RapTech – Research and selection of an optimal artificial intelligence algorithm to build a tool that automatically generates a state of the art report

Project co-financed from the state budget. Project co-financed by a specific grant from the President of the Łukasiewicz Centre
Acronym: RapTech
Type: R&D
Grant: PLN 100 000
Total value: PLN 100 000
Start date: 01.01.2022
Project completion date: 31.03.2022
Patent searches leading to the determination of the state of the art are a complex process with many iterations with observing and analysing the results and constantly adjusting the range of concepts (phrases, keywords) and the shape of the queries. In this process, the expert’s experience and ability to construct concepts within the field and to build a search strategy in patent databases, taking into account the limitations of the associated search engines, is extremely important.
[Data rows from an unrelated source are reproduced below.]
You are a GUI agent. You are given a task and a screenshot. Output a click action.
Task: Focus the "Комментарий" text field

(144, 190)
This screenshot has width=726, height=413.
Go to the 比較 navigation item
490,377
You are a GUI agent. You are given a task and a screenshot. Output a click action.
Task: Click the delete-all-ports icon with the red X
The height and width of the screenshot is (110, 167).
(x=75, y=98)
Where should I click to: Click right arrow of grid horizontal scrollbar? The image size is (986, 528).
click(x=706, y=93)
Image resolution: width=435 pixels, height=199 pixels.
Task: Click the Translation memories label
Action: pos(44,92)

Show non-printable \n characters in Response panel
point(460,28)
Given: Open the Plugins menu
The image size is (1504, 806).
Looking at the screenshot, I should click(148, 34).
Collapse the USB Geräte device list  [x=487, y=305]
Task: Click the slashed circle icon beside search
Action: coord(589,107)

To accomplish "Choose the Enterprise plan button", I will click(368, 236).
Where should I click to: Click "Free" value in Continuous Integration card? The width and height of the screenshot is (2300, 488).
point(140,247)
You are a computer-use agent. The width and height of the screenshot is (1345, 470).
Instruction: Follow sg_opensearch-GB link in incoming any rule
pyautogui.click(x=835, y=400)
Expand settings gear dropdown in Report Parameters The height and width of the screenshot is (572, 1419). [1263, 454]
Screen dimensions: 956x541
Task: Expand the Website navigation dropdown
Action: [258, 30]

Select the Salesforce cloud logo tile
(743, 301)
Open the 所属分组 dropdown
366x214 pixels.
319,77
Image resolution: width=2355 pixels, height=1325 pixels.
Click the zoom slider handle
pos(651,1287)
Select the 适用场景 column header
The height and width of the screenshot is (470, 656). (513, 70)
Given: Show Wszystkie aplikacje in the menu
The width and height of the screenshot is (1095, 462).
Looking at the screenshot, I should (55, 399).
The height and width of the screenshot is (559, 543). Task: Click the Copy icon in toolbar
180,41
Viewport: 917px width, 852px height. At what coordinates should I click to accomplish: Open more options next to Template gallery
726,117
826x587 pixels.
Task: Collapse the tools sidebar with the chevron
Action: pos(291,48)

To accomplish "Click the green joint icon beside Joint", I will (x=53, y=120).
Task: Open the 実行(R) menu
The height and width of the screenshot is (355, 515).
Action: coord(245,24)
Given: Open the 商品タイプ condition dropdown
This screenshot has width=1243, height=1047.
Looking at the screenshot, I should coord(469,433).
The aim of the project was to develop and validate a proof of concept on the feasibility of building a system that prepares state of the art reports based on input data (patent application, in particular the claims section) and source data (patent literature collections). AI/NLP algorithms built and learned as part of the project should identify a set of key phrases (words) for a dozen documents selected by the Patent Office. This set was compared with a set of concepts prepared in parallel by the UPRP experts.
For the purposes of the project, the PPO made available more than 150000 documents – patent descriptions – from 1924 to 2019 in the form of PDF and XML files. These documents were loaded into a specially prepared database using algorithms developed by the project team to improve the quality of document content. The database prepared in this way was the basis for teaching selected algorithms enabling extraction of keywords from ten patent descriptions selected by PPO experts.
A number of algorithms related to keywords (phrases) extraction were developed and tested. The following concepts were selected and tested:
- YAKE algorithm – an unsupervised approach that is based on features extracted from the text
- KeyBERT algorithm using the BERT model (a pre-trained HerBERT allegro/herbert-large-cased model was used) – a neural network-based model that uses Transformer, an attention mechanism that learns contextual relationships between words (or sub-words) in the text.
In addition, tests were performed for comparison on an English-language dataset using suitably adapted methods:
- YAKE algorithm
- KeyBERT algorithm (pre-trained BERT xlm-r-bert-base-nli-stsb-mean-tokens model used)
- SpaCy + BERT embedding combined model – an algorithm similar in idea to KeyBERT, pre-extracting nouns and noun phrases (not available in Polish) through the SpaCy library and then evaluating candidate embeddings through the BERT transform autoencoder using cosine similarity.
As part of the task, the RoBERT model (pre-trained clarin/roberta kgr 10 model) was also retrained using the MLM (Masked-Language Modeling) algorithm on the basis of all the documents collected in the database.
The conclusions of the work carried out are as follows:
- In the authors’ opinion, the analysis of the results obtained and the activities carried out forms the basis and need for further work within the project, leading to the creation of a system to assist the expert in developing the state of the art.
- The type of machine learning that achieves the best results in terms of maximising the correctness of document retrieval is expert-supervised learning.
- AI algorithms can only be used as generators of a set of keywords verified by an expert when creating a search strategy.
- A method needs to be developed to effectively present AI-generated keyword suggestions to the expert and an effective method for teaching the system to be supervised by the expert.